◆ **Extracted data entries**
========================

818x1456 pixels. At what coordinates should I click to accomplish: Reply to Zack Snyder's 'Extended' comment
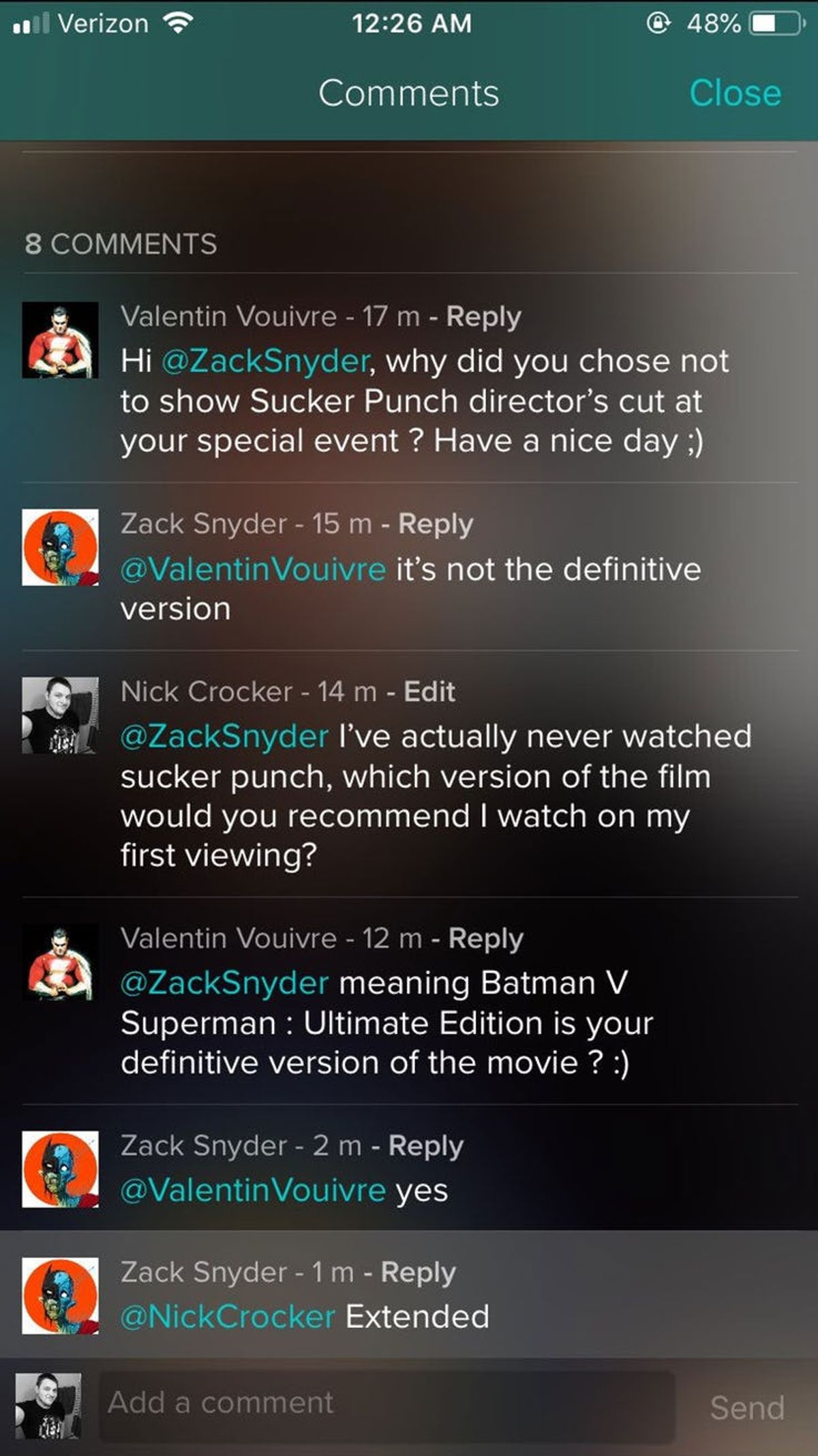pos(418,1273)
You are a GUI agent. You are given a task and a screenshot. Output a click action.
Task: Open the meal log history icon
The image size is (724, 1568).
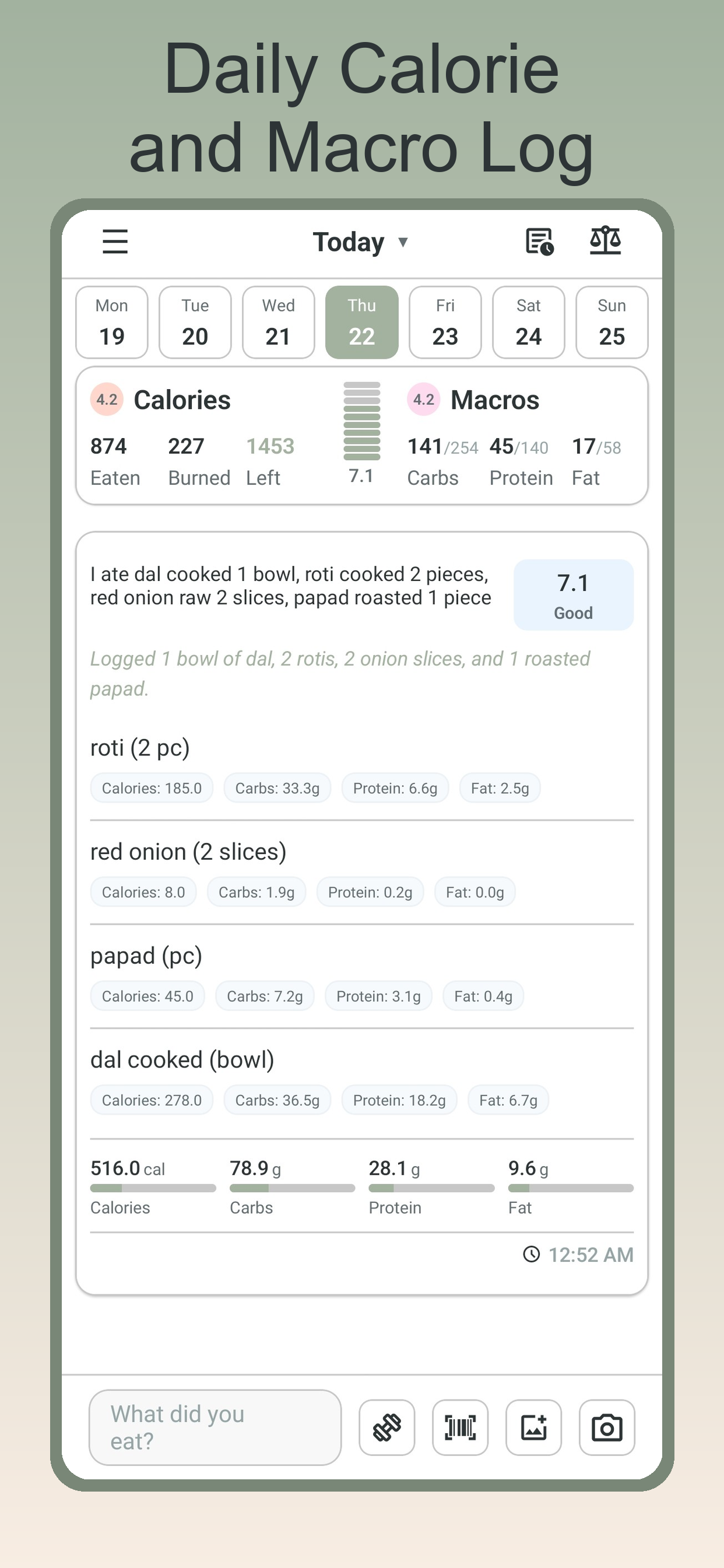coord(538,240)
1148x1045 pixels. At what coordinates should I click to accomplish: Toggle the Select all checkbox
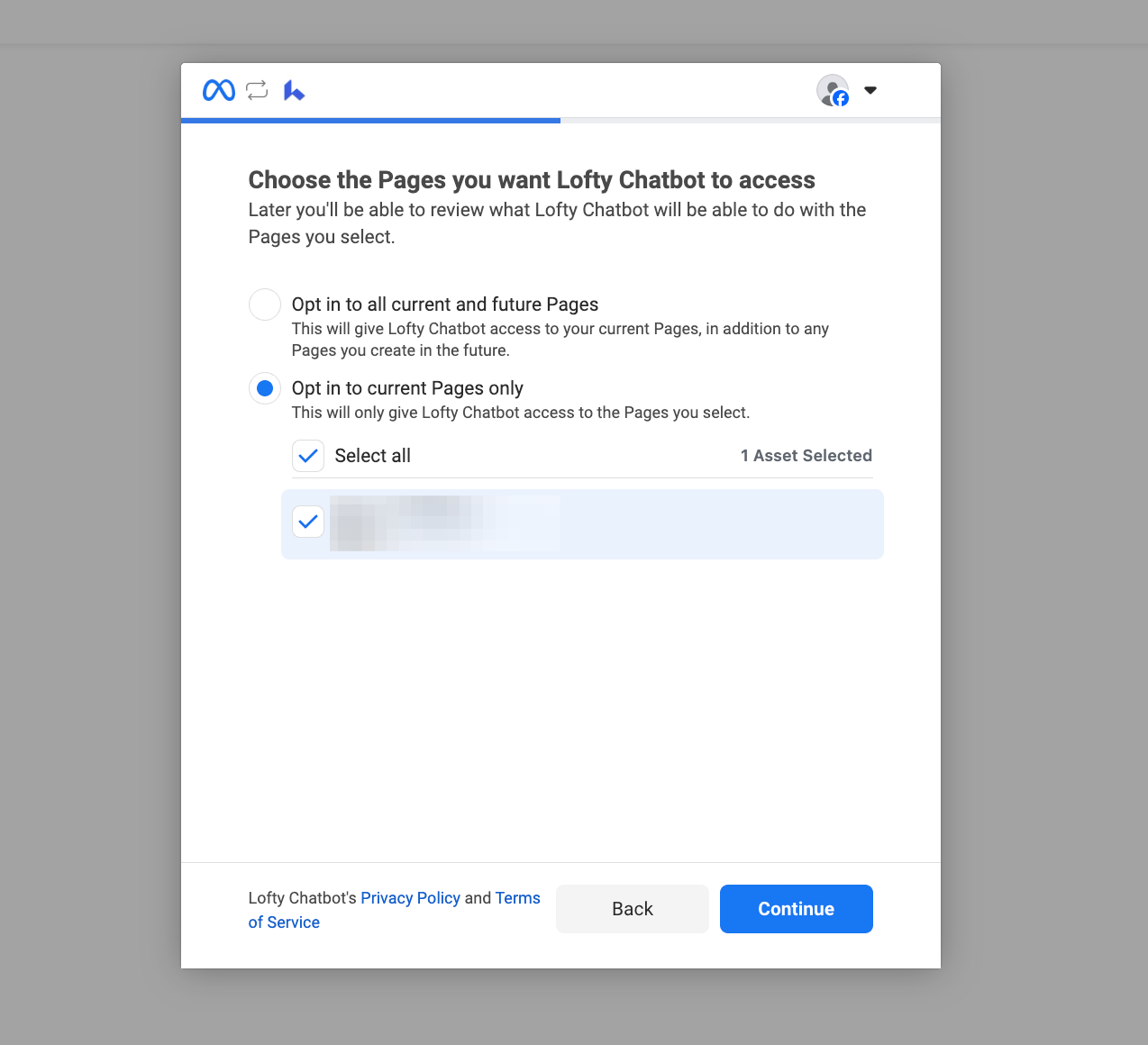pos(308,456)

========================

◆ **Short problem**
Can you write out all of the rows again, requests included, adding 28 to each number in the click coordinates? Omit the pictures from your answer.

◆ **Reply to the exercise**
818x1456 pixels. At what coordinates should I click to accomplish: Reply to Zack Snyder's 'Extended' comment
pos(446,1301)
You are a GUI agent. You are given a task and a screenshot. Output a click action.
Task: Open the meal log history icon
The image size is (724, 1568).
coord(566,268)
1148x1045 pixels. At what coordinates should I click to accomplish: Toggle the Select all checkbox
pos(336,484)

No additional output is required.